Tumor-associated microglia/macrophages enhance the invasion of glioma stem-like cells via TGF-β1 signaling pathway.

The invasion of malignant glioma cells into the surrounding normal brain tissues is crucial for causing the poor outcome of this tumor type. Recent studies suggest that glioma stem-like cells (GSLCs) mediate tumor invasion. However, it is not clear whether microenvironment factors, such as tumor-associated microglia/macrophages (TAM/Ms), also play important roles in promoting GSLC invasion.
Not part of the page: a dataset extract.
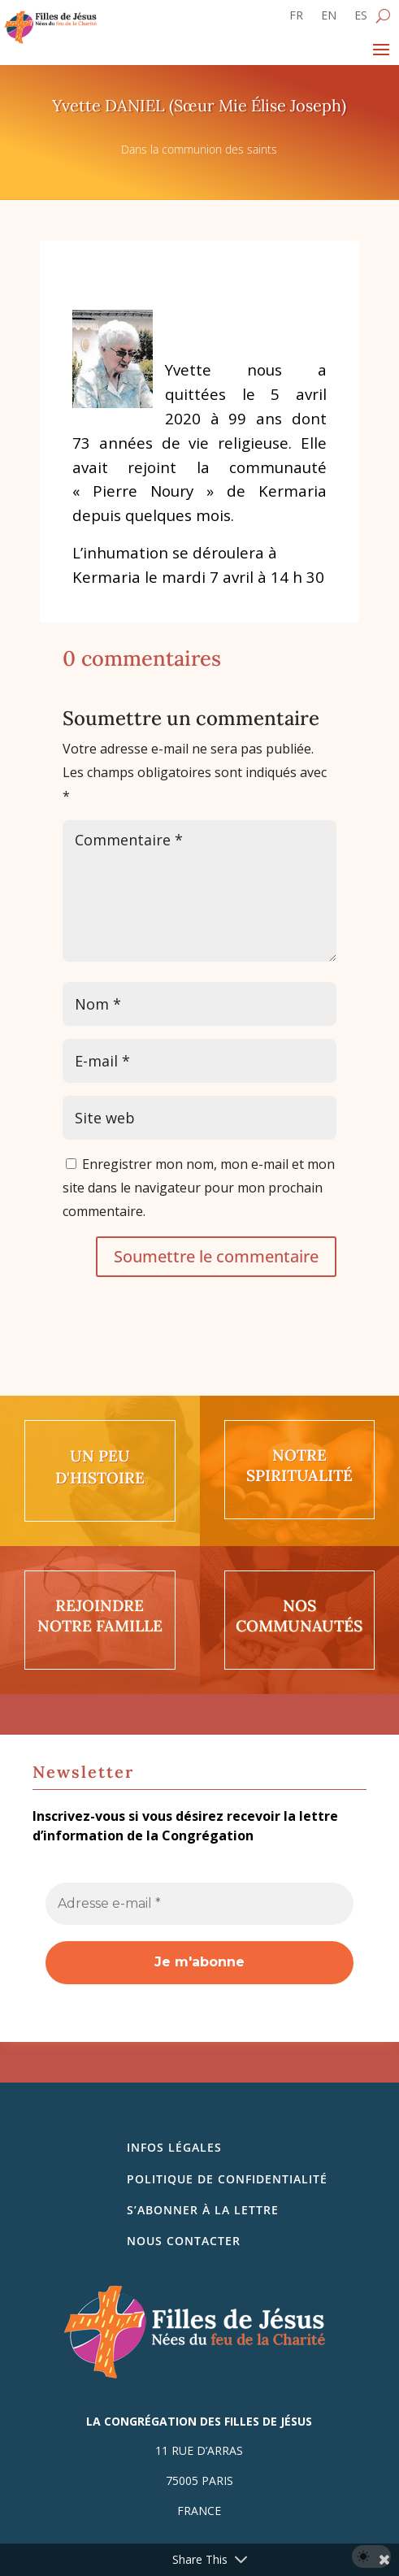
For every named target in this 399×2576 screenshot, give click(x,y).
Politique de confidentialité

In this study, we found that in primary human gliomas and orthotopical transplanted syngeneic glioma, the number of TAM/Ms at the invasive front was correlated with the presence of CD133(+) GSLCs, and these TAM/Ms produced high levels of TGF-β1. CD133(+) GSLCs isolated from murine transplanted gliomas exhibited higher invasive potential after being cocultured with TAM/Ms, and the invasiveness was inhibited by neutralization of TGF-β1. We also found that human glioma-derived CD133(+) GSLCs became more invasive upon treatment with TGF-β1. In addition, compared with CD133(-) committed tumor cells, CD133(+) GSLCs expressed higher levels of type II TGF-β receptor (TGFBR2) mRNA and protein, and downregulation of TGFBR2 with short hairpin RNA inhibited the invasiveness of GSLCs. Mechanism studies revealed that TGF-β1 released by TAM/Ms promoted the expression of MMP-9 by GSLCs, and TGFBR2 knockdown reduced the invasiveness of these cells in vivo. These results demonstrate that TAM/Ms enhance the invasiveness of CD133(+) GSLCs via the release of TGF-β1, which increases the production of MMP-9 by GSLCs. Therefore, the TGF-β1 signaling pathway is a potential therapeutic target for limiting the invasiveness of GSLCs.